In mass spectrometry-based proteomics, sequence database search engines have proven to be the gold standard in peptide spectrum identification workflows. However, new demands and novel techniques, such as open modification searches and data-independent acquisition, require a higher resolving power to discriminate good from bad search hits. As the traditional search engines do not fully take advantage of the peak intensity information embedded in peptide spectra, doing so can improve the scoring functions. We can obtain peak intensity information for virtually every peptide, by training machine learning algorithms on the vast quantities of data present in public proteomics repositories. The machine learning tool MS²PIP (MS² Peak Intensity Prediction) is already capable of doing so with high accuracy. Nevertheless, many post-translational modifications, fragmentation techniques and instruments influence the peak intensities in such a way, that the general MS²PIP models underperform when predicting for these special cases.
Because MS²PIP is a purely data-driven approach, we could train separate models on relevant data sets for CID fragmentation, HCD fragmentation, TMT-labeling, iTRAQ-labeling, and TripleTOF instruments. With the resulting specific models, we were able to obtain MS²PIP accuracies as we would expect for normal peptides, even for specific fragmentation techniques, labeling methods, and instruments.

§ **What is required**
Reproduce the passage on peptide peak intensity prediction verbatim, between "Because MS²PIP is" and "methods, and instruments.", inclusive.

Dataset entries
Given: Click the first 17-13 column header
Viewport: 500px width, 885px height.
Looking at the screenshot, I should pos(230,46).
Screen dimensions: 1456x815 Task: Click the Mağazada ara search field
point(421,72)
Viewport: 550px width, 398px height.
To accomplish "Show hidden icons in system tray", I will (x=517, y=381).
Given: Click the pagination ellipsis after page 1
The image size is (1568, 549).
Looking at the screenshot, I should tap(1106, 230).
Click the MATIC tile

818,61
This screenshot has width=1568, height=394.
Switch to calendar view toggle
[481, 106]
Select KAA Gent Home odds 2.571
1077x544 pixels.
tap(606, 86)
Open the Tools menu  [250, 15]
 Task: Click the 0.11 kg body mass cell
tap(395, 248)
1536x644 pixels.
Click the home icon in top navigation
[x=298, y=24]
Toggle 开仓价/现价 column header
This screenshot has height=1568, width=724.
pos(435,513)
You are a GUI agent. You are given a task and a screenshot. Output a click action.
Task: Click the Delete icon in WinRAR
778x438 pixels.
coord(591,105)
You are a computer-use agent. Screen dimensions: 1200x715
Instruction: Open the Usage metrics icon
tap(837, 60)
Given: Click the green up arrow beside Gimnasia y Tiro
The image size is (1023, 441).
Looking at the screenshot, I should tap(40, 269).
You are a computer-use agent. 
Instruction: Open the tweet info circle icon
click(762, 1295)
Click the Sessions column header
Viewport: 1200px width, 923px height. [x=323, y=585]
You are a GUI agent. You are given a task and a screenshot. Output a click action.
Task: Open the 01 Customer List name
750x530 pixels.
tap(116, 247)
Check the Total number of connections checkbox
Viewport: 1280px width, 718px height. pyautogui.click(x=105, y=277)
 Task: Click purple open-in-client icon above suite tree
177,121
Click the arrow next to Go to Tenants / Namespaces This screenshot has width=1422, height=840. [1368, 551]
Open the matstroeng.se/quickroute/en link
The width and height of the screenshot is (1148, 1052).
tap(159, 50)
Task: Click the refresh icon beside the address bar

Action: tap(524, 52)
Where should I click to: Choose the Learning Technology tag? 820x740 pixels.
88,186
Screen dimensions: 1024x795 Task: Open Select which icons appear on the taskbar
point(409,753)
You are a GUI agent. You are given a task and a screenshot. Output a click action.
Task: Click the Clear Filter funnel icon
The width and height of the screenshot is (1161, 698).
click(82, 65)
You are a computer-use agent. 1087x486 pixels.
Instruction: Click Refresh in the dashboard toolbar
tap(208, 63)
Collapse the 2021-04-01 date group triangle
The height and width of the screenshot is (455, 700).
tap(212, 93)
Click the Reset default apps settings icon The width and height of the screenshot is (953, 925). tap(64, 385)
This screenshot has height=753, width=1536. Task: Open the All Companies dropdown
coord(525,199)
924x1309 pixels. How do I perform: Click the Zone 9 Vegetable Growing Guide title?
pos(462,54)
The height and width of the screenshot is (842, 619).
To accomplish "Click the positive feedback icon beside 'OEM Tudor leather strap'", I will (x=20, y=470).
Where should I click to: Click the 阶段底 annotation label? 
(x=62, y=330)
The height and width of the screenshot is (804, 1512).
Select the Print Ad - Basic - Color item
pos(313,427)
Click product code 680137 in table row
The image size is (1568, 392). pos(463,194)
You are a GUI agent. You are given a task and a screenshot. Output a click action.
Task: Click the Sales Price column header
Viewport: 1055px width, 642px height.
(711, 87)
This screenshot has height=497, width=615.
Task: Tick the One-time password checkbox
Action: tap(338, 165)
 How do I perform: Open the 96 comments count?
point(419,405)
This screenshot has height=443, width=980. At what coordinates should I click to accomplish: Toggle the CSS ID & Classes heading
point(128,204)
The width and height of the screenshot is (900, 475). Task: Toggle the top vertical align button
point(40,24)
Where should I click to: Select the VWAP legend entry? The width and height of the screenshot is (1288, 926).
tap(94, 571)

§ **Written response**
Because MS²PIP is a purely data-driven approach, we could train separate models on relevant data sets for CID fragmentation, HCD fragmentation, TMT-labeling, iTRAQ-labeling, and TripleTOF instruments. With the resulting specific models, we were able to obtain MS²PIP accuracies as we would expect for normal peptides, even for specific fragmentation techniques, labeling methods, and instruments.